+++ Material to process

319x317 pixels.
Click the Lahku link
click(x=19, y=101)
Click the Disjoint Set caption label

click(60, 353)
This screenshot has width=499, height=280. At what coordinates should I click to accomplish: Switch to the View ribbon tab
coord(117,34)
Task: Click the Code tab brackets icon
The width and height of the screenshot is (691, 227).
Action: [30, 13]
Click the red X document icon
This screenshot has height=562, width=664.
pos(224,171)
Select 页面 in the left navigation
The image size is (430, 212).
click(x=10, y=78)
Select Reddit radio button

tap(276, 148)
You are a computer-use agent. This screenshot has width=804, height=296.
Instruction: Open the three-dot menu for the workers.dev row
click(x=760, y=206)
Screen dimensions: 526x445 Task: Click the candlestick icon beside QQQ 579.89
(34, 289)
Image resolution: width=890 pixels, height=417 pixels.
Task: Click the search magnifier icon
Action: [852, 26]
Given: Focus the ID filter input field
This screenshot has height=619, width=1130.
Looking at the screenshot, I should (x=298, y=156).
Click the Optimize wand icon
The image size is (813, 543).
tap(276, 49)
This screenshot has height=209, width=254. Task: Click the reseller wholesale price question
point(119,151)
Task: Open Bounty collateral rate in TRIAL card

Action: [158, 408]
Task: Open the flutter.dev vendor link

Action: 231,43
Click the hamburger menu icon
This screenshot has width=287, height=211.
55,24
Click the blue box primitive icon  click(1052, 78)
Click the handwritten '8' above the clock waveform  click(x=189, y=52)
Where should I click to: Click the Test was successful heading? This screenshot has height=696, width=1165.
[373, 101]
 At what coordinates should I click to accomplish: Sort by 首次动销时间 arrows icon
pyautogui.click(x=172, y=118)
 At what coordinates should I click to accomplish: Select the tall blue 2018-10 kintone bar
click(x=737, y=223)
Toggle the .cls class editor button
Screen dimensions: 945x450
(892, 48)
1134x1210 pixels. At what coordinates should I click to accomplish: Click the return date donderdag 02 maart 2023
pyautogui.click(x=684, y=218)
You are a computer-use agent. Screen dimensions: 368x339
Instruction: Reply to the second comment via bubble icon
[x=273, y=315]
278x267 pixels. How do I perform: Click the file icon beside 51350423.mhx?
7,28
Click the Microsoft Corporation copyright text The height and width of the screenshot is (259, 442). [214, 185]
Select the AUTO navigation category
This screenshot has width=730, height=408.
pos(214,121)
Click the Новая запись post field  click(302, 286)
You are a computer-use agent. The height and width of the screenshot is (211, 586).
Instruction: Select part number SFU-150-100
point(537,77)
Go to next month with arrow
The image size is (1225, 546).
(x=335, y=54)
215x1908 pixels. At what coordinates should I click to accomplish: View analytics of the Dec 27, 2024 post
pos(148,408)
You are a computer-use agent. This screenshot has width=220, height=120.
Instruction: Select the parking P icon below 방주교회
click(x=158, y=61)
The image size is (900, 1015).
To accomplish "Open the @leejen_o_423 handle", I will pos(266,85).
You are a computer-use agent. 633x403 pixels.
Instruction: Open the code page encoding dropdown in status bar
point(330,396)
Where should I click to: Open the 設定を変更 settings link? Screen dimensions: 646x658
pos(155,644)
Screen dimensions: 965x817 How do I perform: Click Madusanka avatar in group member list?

++++++

**Activity**
Please repeat each entry exactly as written.

**Answer to the exercise**
319x317 pixels.
Click the Lahku link
click(x=19, y=101)
Click the Disjoint Set caption label

click(60, 353)
This screenshot has width=499, height=280. At what coordinates should I click to accomplish: Switch to the View ribbon tab
coord(117,34)
Task: Click the Code tab brackets icon
The width and height of the screenshot is (691, 227).
Action: [30, 13]
Click the red X document icon
This screenshot has height=562, width=664.
pos(224,171)
Select 页面 in the left navigation
The image size is (430, 212).
click(x=10, y=78)
Select Reddit radio button

tap(276, 148)
You are a computer-use agent. This screenshot has width=804, height=296.
Instruction: Open the three-dot menu for the workers.dev row
click(x=760, y=206)
Screen dimensions: 526x445 Task: Click the candlestick icon beside QQQ 579.89
(34, 289)
Image resolution: width=890 pixels, height=417 pixels.
Task: Click the search magnifier icon
Action: [852, 26]
Given: Focus the ID filter input field
This screenshot has height=619, width=1130.
Looking at the screenshot, I should (x=298, y=156).
Click the Optimize wand icon
The image size is (813, 543).
tap(276, 49)
This screenshot has height=209, width=254. Task: Click the reseller wholesale price question
point(119,151)
Task: Open Bounty collateral rate in TRIAL card

Action: [158, 408]
Task: Open the flutter.dev vendor link

Action: 231,43
Click the hamburger menu icon
This screenshot has width=287, height=211.
55,24
Click the blue box primitive icon  click(1052, 78)
Click the handwritten '8' above the clock waveform  click(x=189, y=52)
Where should I click to: Click the Test was successful heading? This screenshot has height=696, width=1165.
[373, 101]
 At what coordinates should I click to accomplish: Sort by 首次动销时间 arrows icon
pyautogui.click(x=172, y=118)
 At what coordinates should I click to accomplish: Select the tall blue 2018-10 kintone bar
click(x=737, y=223)
Toggle the .cls class editor button
Screen dimensions: 945x450
(892, 48)
1134x1210 pixels. At what coordinates should I click to accomplish: Click the return date donderdag 02 maart 2023
pyautogui.click(x=684, y=218)
You are a computer-use agent. Screen dimensions: 368x339
Instruction: Reply to the second comment via bubble icon
[x=273, y=315]
278x267 pixels. How do I perform: Click the file icon beside 51350423.mhx?
7,28
Click the Microsoft Corporation copyright text The height and width of the screenshot is (259, 442). [214, 185]
Select the AUTO navigation category
This screenshot has width=730, height=408.
pos(214,121)
Click the Новая запись post field  click(302, 286)
You are a computer-use agent. The height and width of the screenshot is (211, 586).
Instruction: Select part number SFU-150-100
point(537,77)
Go to next month with arrow
The image size is (1225, 546).
(x=335, y=54)
215x1908 pixels. At what coordinates should I click to accomplish: View analytics of the Dec 27, 2024 post
pos(148,408)
You are a computer-use agent. This screenshot has width=220, height=120.
Instruction: Select the parking P icon below 방주교회
click(x=158, y=61)
The image size is (900, 1015).
To accomplish "Open the @leejen_o_423 handle", I will pos(266,85).
You are a computer-use agent. 633x403 pixels.
Instruction: Open the code page encoding dropdown in status bar
point(330,396)
Where should I click to: Open the 設定を変更 settings link? Screen dimensions: 646x658
pos(155,644)
Screen dimensions: 965x817 How do I perform: Click Madusanka avatar in group member list?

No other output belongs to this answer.